The Lipari family owned and managed two successful New Jersey businesses. Top Grade Sausage, Inc., manufactured and distributed sausage. Forist Distributors, Inc., delivered lamb and veal to retailers. When the family was confronted with considerable debt from the criminal defense of the family patriarch, Joseph Lipari, Top Grade and Forist (collectively "Debtors") filed separate voluntary petitions for Chapter 11 bankruptcy protection. Because of the commonality of parties and issues, the Bankruptcy Court administered the two cases together.

Walder Sondak & Brogan, P.A., the law firm that represented the father during his criminal trial and a judgment creditor of both Debtors, filed a motion to appoint a Chapter 11 trustee for both Debtors. The Bankruptcy Court granted the motion, appointed a single Trustee for the Debtors, and approved the Trustee's choice of counsel.

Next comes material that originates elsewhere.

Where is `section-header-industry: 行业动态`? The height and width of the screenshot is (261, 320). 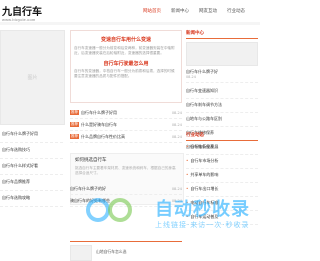 section-header-industry: 行业动态 is located at coordinates (222, 136). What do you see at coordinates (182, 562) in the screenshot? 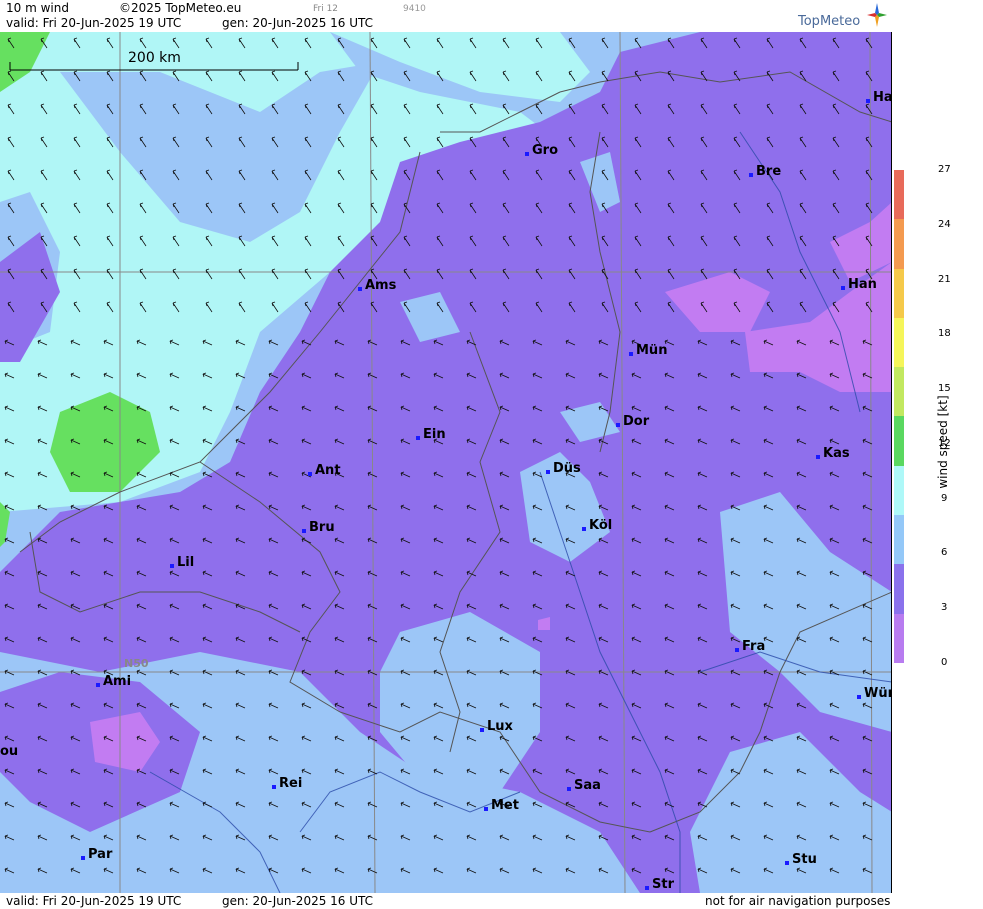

3 After appointment of the Trustee and Trustee's counsel, the Debtors filed an Application for retention of Hellring, Lindeman, Goldstein & Siegal as Debtors' counsel. According to the Application, Hellring Lindeman was to (1) advise the Debtors of their duties, (2) negotiate and effectuate an arrangement with the creditors, (3) prepare any necessary applications or other legal papers, (4) appear before the Bankruptcy Court and protect the interests of the Debtors, and (5) perform all other legal services for the Debtors. The Bankruptcy Court granted the Debtors' motion on November 18, 1996.

The attempted reorganization of the two companies was unsuccessful and marred by acrimony and rancor. The Trustee assumed control of the companies' operations. Hellring Lindeman was required to address the many conflicts that arose between the Lipari family and the Trustee in the course of the daily operation of the businesses. Hellring Lindeman also filed a reorganization plan and disclosure statement.

As efforts to reach a reorganization plan proved to be unsuccessful, Walder Sondak filed a motion to convert Forist's Chapter 11 reorganization into a Chapter 7 liquidation. On June 30, 1997, the Bankruptcy Court permitted the conversion. Top Grade continued to operate and the parties continued to try to negotiate a reorganization plan. When these efforts failed, the Trustee closed Top Grade. On August 21, 1997, the Bankruptcy Court converted Top Grade's Chapter 11 reorganization into a Chapter 7 liquidation.

Following conversion of the Debtors' petitions, the Bankruptcy Court fixed a deadline for the filing of Chapter 11 administrative claims. Hellring Lindeman filed Chapter 11 fee applications aggregating $ 80,959.75 in fees and $1,403.98 in expenses. The Trustee, the United States Trustee, and Walder Sondak filed objections to Hellring Lindeman's fee application. Each set of objections was limited to the compensability of specific entries.

The Bankruptcy Court conducted a single hearing to consider all the fee applications. During its colloquy with counsel, the Bankruptcy Court raised sua sponte the

4 question of whether Hellring Lindeman's Application should be denied in toto. Specifically, the Bankruptcy Court was concerned that Hellring Lindeman's representation of debtors-out-of-possession was of no value to the estate.